— BEGIN Data to use —

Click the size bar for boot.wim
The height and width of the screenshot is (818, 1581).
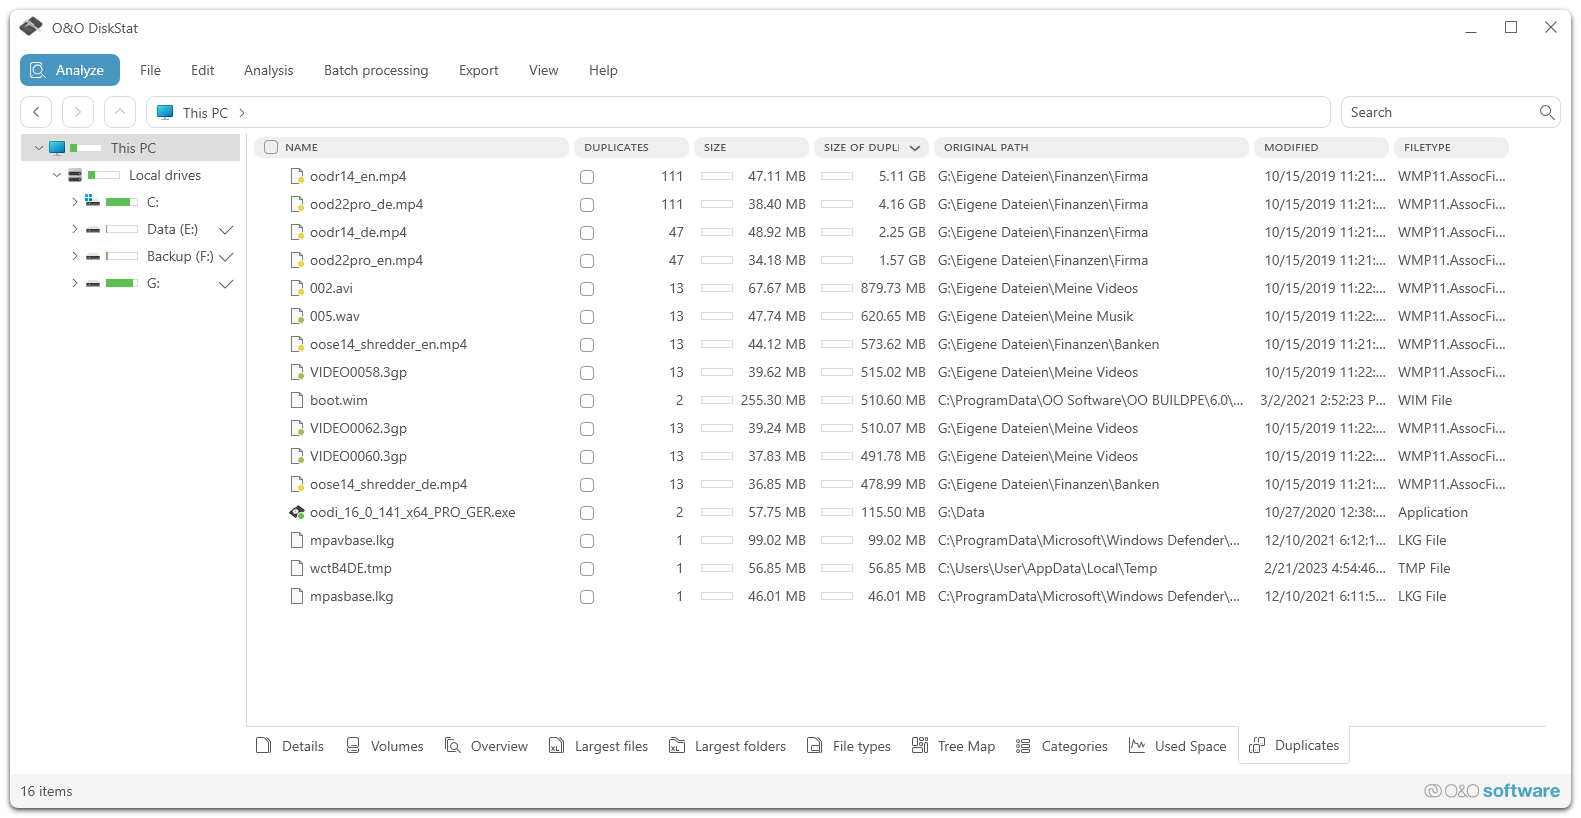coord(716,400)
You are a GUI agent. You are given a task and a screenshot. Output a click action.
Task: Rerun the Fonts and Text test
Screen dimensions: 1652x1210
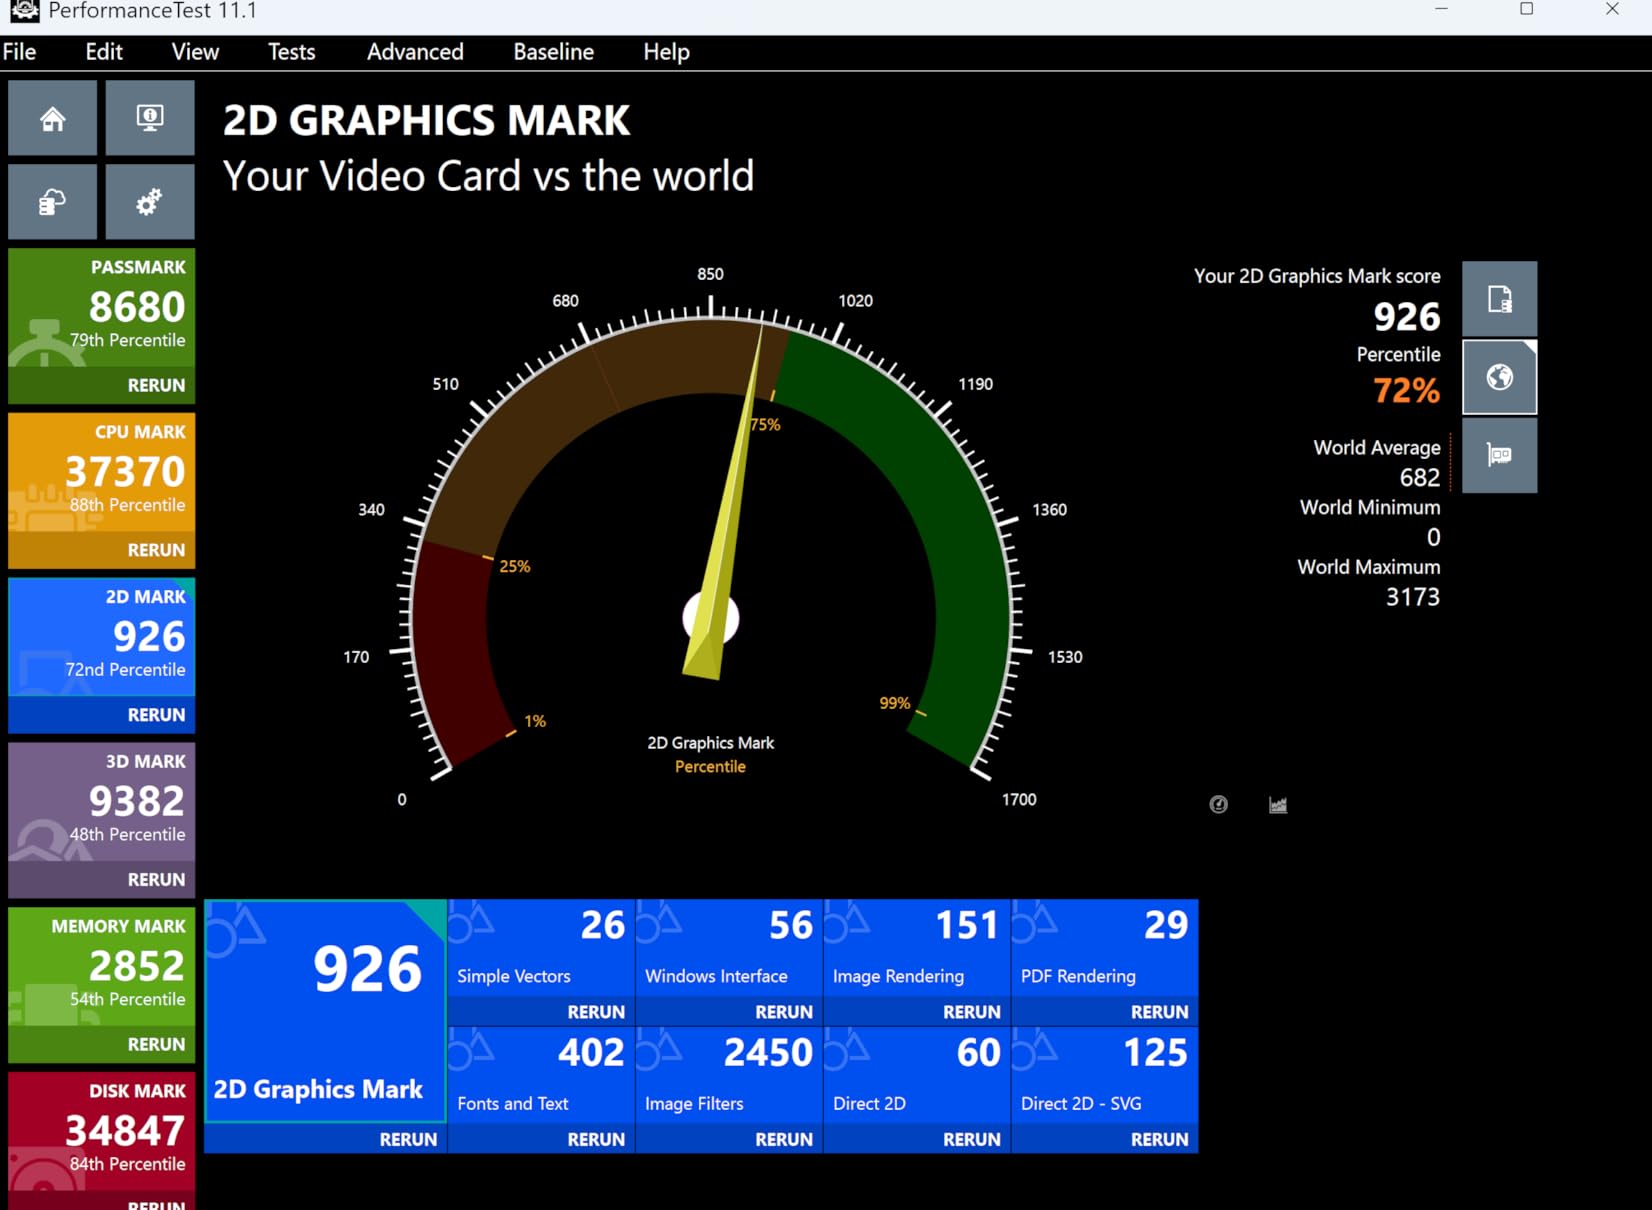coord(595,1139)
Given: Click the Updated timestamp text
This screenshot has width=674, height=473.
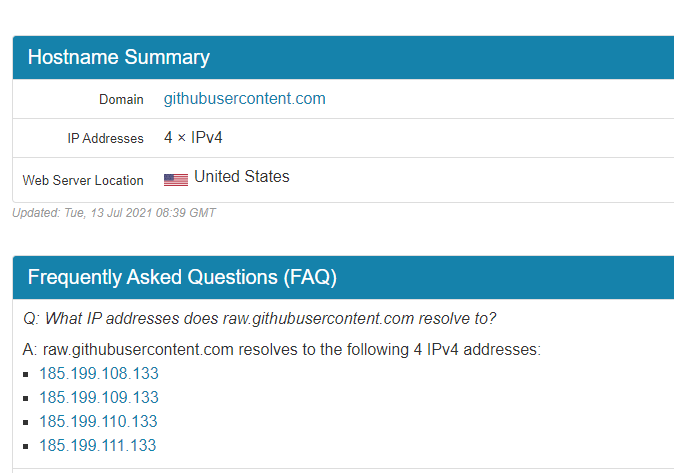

— END Data to use —

● Directions for this task:
Print the material word for word, starting at the line containing "Given: Click the Updated timestamp text" and running through its final line. Omit the pictures.

● Finished answer:
Given: Click the Updated timestamp text
This screenshot has width=674, height=473.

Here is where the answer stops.